§ **FRAGMENTO**:

Los festejos por el Bicentenario organizados por el gobierno porteño se promocionaron como un show libre y gratuito, pero había que sacar entrada. A la vuelta del teatro se realizó un nuevo escrache a Lopérfido.
Susana se bañó, se perfumó y maquilló pasadas las 19. Se abrigó, porque “aunque no hace el frío terrible de días atrás, está fresco”, se calzó los anteojos y salió de su departamento, en Pueyrredón y Paraguay, pasadas las 19.30. Norma, su “amiga de toda la vida”, la pasaba a buscar con el taxi –“no quería hacerle correr el reloj, que sale caro”– rumbo al Teatro Colón. Estaban entusiasmadas: esperaban “ver el ballet, escuchar a las orquestas y celebrar el bicentenario patrio”. Pero al llegar, se desilusionó. “Oia, ¿y esto, Norma?”, le consultó Susana a su amiga, entre incrédula y desmoralizada. Más temprano había estado “atenta” mirando la tele “con los preparativos” de los festejos y “no había ninguna valla, el escenario se veía hermoso”. “Ahora no veo nada, Norma”, se quejó, finalmente, justo cuando David Lebon empezaba a cantar “Mundo agradable”.

§ **PROBLEMA PLANTEADO**:
Actualice el fragmento sobre los festejos del Bicentenario desde "Los festejos por" hasta "escrache a Lopérfido.", sustituyendo "show" por "espectáculo". El material que sigue no guarda relación con el fragmento anterior.

§ **EXTRACTO DE DATOS**:

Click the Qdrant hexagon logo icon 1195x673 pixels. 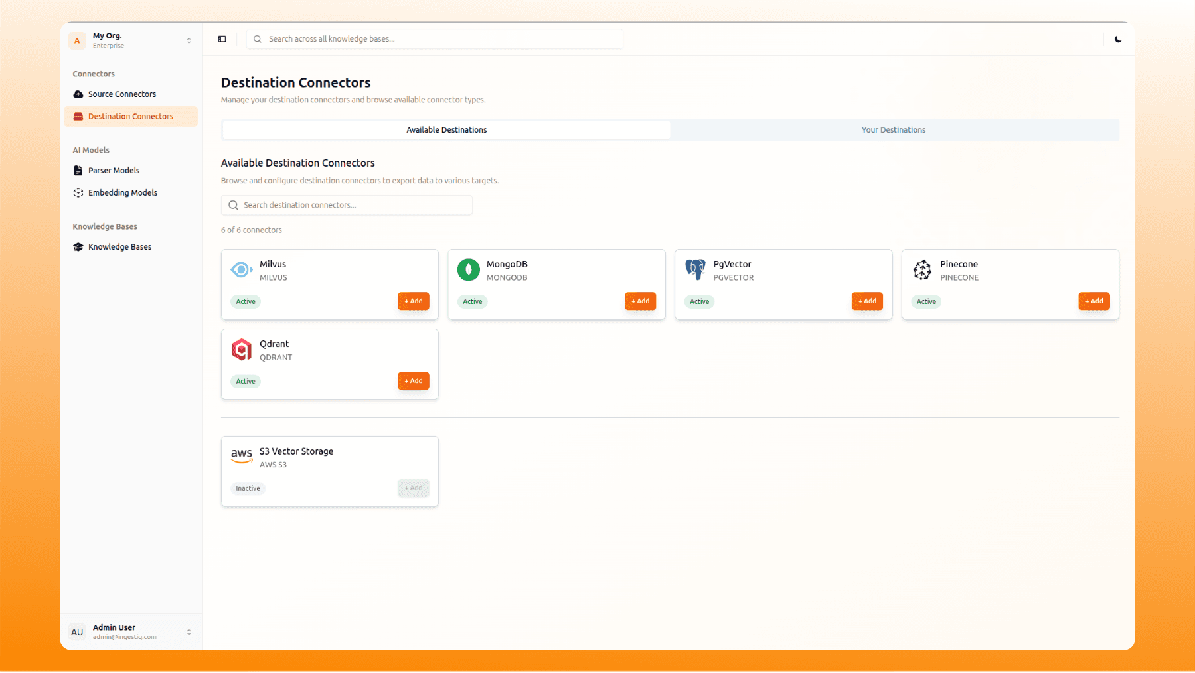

§ **RESULTADO OBTENIDO**:
Los festejos por el Bicentenario organizados por el gobierno porteño se promocionaron como un espectáculo libre y gratuito, pero había que sacar entrada. A la vuelta del teatro se realizó un nuevo escrache a Lopérfido.